▶ **TRY IT**:
Set the pictures aside and transcribe exactly the lines from the one containing "Task: Click the arrow beside Advanced Options" through the final line of the records.

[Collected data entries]
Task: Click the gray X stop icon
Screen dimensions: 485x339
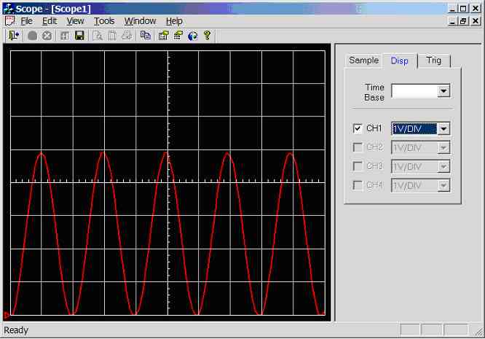Action: [x=47, y=35]
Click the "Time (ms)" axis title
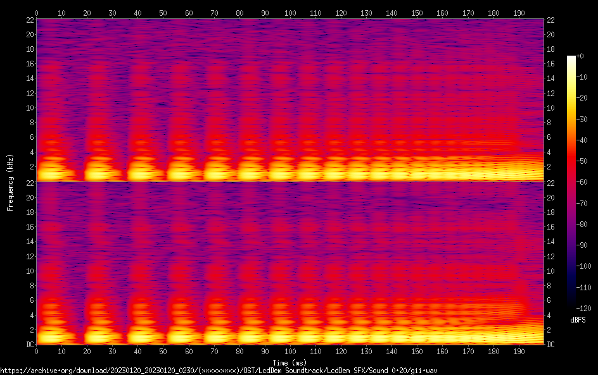 pos(290,362)
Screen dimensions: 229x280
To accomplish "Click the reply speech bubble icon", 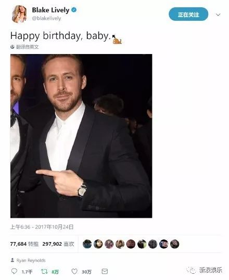I will click(14, 271).
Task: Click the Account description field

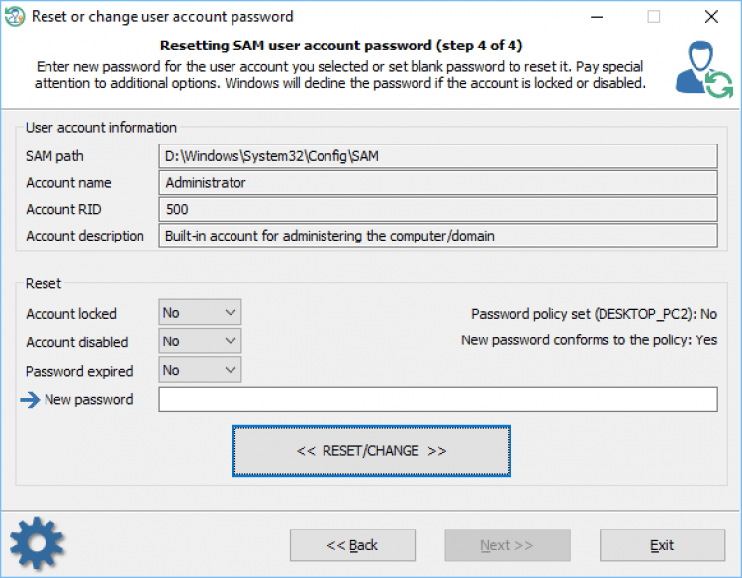Action: [437, 236]
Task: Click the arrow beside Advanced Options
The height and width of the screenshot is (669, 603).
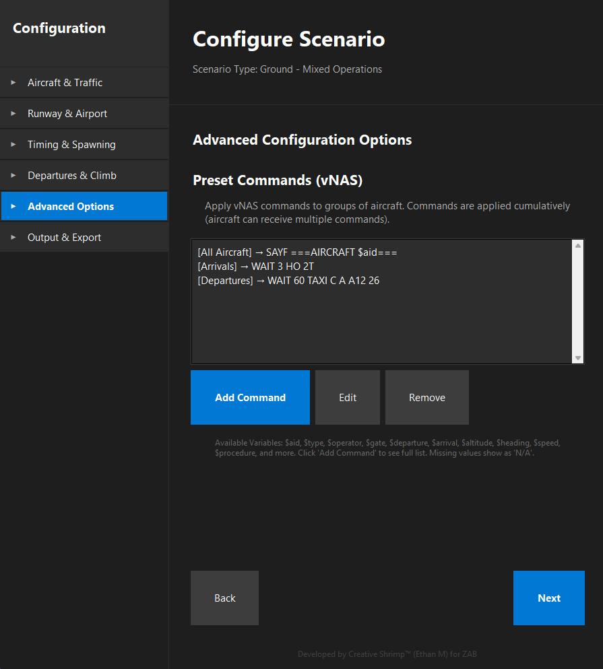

▶ **SOLUTION FOR THIS PROBLEM**:
Task: Click the arrow beside Advanced Options
The height and width of the screenshot is (669, 603).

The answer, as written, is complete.